Wow thanks Dave what a reply! I hit follow button as well:)
I am in early stages of learning and trying to focus on something rather easy to monitor and troubleshoot.

Are you able to give me some tips on which order its best to learn the protocols? Does the order of learning matter?
1 i am focusing now on RS232 and RS485
2 next i am planning on MQTT
3 maybe CAN network
4 maybe allen bradley networks control net and devicenet

RS-232 and RS-485 are hardware layers, they are not protocols. Hardware buses just transfer bits. A Protocol is a set of rules that govern communications. Who talks to whom and when. How is communication iniated and terminated? What happens where there's an error?

There's lots of info on RS-485. A web search will bring up some tutorials on how to make RS-485 reliable. The biggest problem in implementing RS-485 with multiple vendor products is the inconsistency of the presence of a signal ground, because what is known as 2-wire RS-485 is really 2-wire with a 3rd wire, signal ground. The unpublished 'secret' of RS-485 is that some vendors label the driver lines A and B with A being negative respect to B, whereas the other set of vendors flips the polarity. Backwards polarity will not damage the drivers, but communications will never take place. Fix is easy, swap the driver lines on one end.

The beauty of Ethernet is that it is inherently, by design, isolated.
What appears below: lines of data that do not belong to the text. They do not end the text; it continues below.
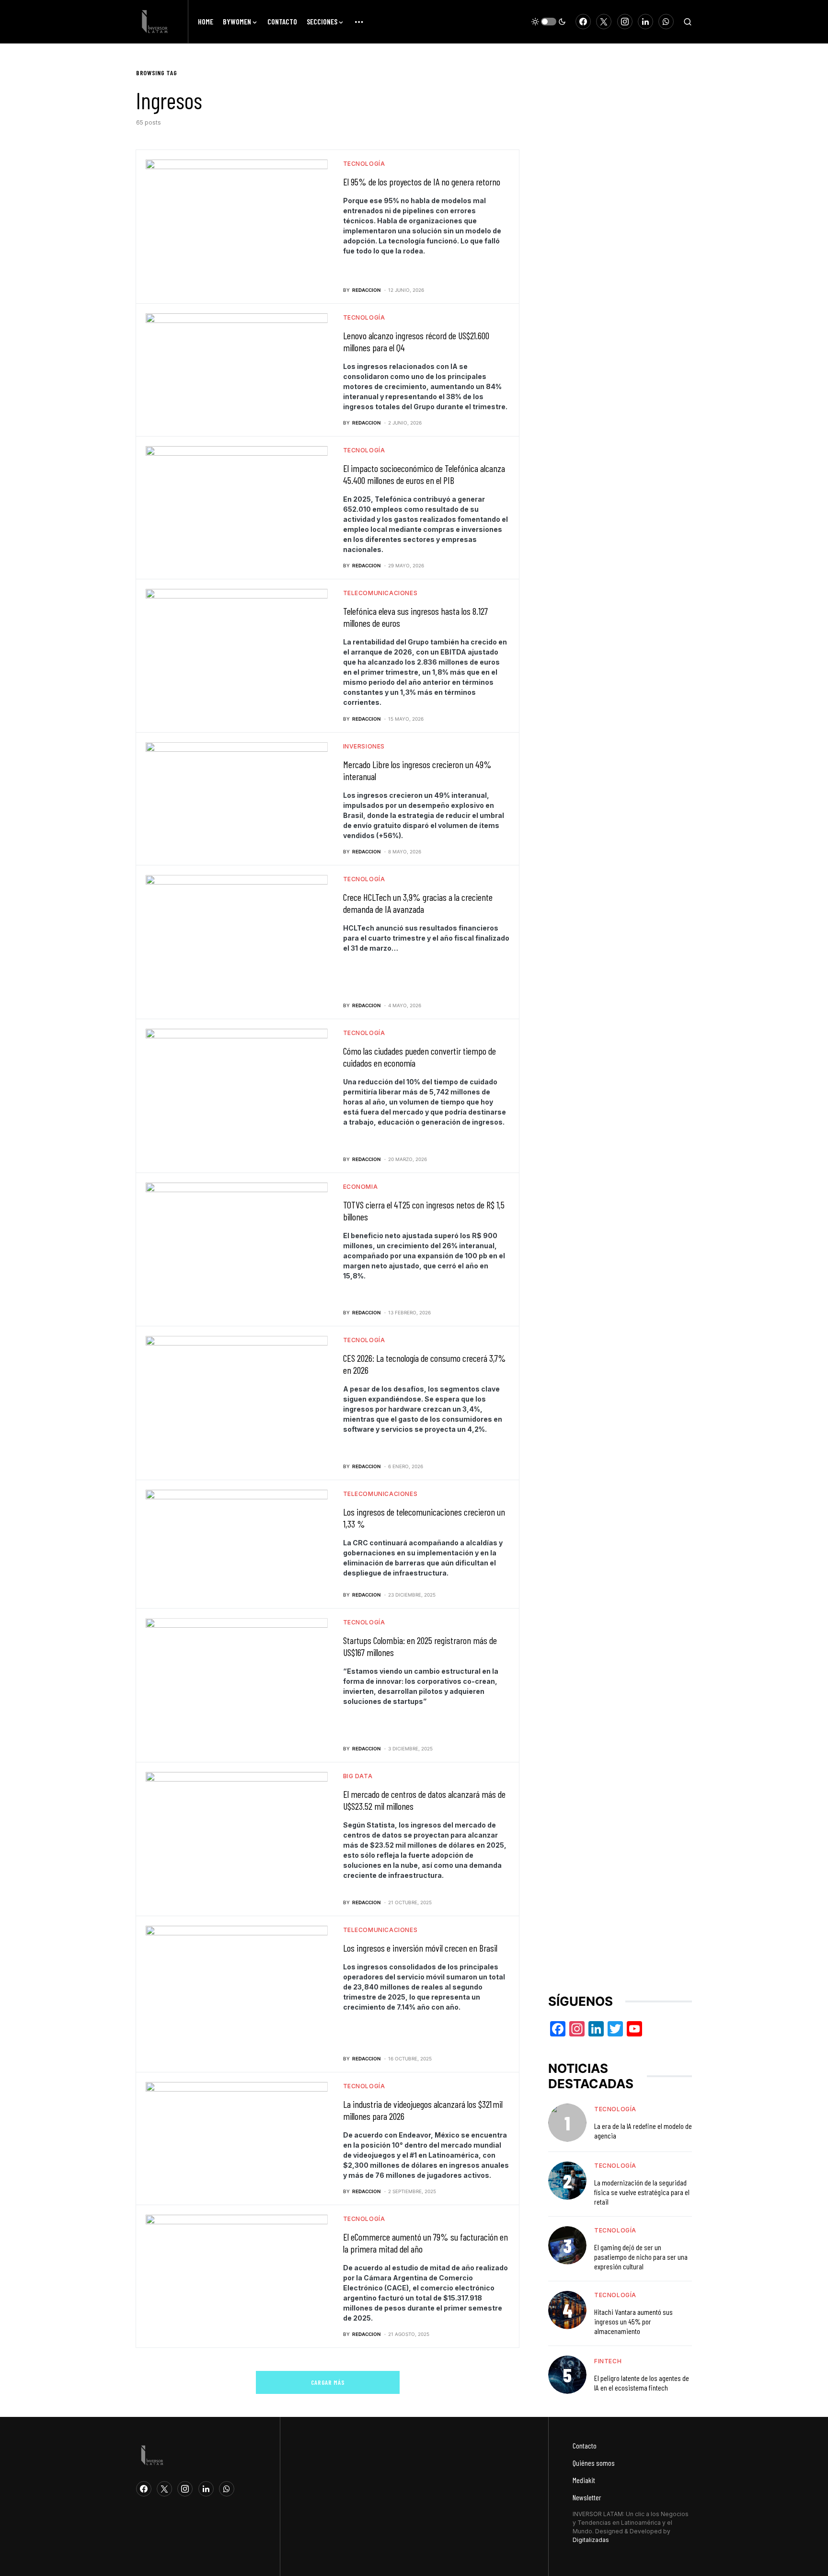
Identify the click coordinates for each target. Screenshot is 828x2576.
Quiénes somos (594, 2462)
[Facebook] (583, 21)
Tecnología (364, 163)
Neither RS-485 nor RS-232 are isolated, creating a host of problems over distances, where ground potentials are not equipotential.

I'm too late in the game for MQTT - that's up to you. The industries I serviced did not do CAN, so I can't tell you anything about CAN. Others might pop up and offer some insight on those two.

A-B's controlnet and DeviceNet are becoming legacy with Ethernet/IP being the major player nowadays.